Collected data
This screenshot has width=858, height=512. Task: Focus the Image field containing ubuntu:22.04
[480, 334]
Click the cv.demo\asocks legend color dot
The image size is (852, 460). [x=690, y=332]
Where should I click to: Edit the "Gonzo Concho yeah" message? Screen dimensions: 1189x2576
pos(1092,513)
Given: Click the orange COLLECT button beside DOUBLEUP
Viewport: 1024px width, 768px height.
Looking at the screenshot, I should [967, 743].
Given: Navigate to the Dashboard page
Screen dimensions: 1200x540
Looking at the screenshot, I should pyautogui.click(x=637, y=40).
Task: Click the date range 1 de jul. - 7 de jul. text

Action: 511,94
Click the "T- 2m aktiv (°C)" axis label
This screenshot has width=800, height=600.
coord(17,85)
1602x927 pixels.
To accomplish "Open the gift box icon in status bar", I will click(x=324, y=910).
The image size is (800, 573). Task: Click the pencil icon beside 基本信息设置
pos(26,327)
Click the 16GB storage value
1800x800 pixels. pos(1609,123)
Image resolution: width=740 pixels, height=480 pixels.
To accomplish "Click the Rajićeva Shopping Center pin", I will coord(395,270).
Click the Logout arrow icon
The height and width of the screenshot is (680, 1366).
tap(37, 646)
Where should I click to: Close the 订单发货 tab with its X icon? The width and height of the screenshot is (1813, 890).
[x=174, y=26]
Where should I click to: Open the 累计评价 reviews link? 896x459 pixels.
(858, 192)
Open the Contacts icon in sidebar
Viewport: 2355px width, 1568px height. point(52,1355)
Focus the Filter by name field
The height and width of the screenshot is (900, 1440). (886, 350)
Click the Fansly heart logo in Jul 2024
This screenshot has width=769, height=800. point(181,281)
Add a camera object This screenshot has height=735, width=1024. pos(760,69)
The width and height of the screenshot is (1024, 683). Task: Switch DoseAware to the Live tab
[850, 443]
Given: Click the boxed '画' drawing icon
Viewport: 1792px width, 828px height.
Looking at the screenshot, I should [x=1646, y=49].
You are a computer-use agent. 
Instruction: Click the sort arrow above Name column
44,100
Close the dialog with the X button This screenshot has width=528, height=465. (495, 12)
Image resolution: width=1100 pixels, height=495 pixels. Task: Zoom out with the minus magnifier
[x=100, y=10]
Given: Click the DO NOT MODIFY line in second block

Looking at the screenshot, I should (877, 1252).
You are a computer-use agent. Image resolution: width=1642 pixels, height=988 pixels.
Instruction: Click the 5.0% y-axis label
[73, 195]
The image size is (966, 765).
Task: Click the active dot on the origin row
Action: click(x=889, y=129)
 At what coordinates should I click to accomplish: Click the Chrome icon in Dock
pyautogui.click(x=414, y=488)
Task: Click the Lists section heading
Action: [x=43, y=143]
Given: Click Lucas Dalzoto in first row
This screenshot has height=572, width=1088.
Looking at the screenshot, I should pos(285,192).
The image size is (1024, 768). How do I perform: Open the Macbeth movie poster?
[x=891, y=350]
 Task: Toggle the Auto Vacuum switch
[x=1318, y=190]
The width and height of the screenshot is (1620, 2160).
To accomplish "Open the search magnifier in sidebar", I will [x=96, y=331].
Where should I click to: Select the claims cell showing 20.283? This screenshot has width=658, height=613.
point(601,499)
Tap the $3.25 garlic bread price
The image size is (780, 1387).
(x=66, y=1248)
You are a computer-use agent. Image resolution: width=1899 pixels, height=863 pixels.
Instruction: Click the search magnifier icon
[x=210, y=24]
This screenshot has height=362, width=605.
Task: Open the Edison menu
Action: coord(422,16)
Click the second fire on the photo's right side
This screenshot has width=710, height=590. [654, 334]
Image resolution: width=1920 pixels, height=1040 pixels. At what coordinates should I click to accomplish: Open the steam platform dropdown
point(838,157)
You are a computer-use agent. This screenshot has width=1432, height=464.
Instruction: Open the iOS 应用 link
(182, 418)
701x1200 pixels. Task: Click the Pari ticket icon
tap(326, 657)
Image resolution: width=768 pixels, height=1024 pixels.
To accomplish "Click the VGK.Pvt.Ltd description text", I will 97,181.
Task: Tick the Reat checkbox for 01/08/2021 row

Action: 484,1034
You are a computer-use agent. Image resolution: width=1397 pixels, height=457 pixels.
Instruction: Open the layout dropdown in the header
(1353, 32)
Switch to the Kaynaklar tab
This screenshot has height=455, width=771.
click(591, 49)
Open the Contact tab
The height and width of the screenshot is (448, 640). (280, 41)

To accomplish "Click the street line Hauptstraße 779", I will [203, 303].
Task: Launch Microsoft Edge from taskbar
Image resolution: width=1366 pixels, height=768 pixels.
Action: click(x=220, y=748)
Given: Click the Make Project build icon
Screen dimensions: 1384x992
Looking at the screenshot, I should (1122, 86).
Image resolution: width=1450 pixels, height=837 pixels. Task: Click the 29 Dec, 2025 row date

- **Description of the task**:
Look above for the line that contains "Instruction: Click the sort". Starting there, transcribe every line exactly until you have copied the line that contains "Given: Click Lucas Dalzoto in first row".

- **Answer to the exercise**:
Instruction: Click the sort arrow above Name column
44,100
Close the dialog with the X button This screenshot has width=528, height=465. (495, 12)
Image resolution: width=1100 pixels, height=495 pixels. Task: Zoom out with the minus magnifier
[x=100, y=10]
Given: Click the DO NOT MODIFY line in second block

Looking at the screenshot, I should (877, 1252).
You are a computer-use agent. Image resolution: width=1642 pixels, height=988 pixels.
Instruction: Click the 5.0% y-axis label
[73, 195]
The image size is (966, 765).
Task: Click the active dot on the origin row
Action: click(x=889, y=129)
 At what coordinates should I click to accomplish: Click the Chrome icon in Dock
pyautogui.click(x=414, y=488)
Task: Click the Lists section heading
Action: [x=43, y=143]
Given: Click Lucas Dalzoto in first row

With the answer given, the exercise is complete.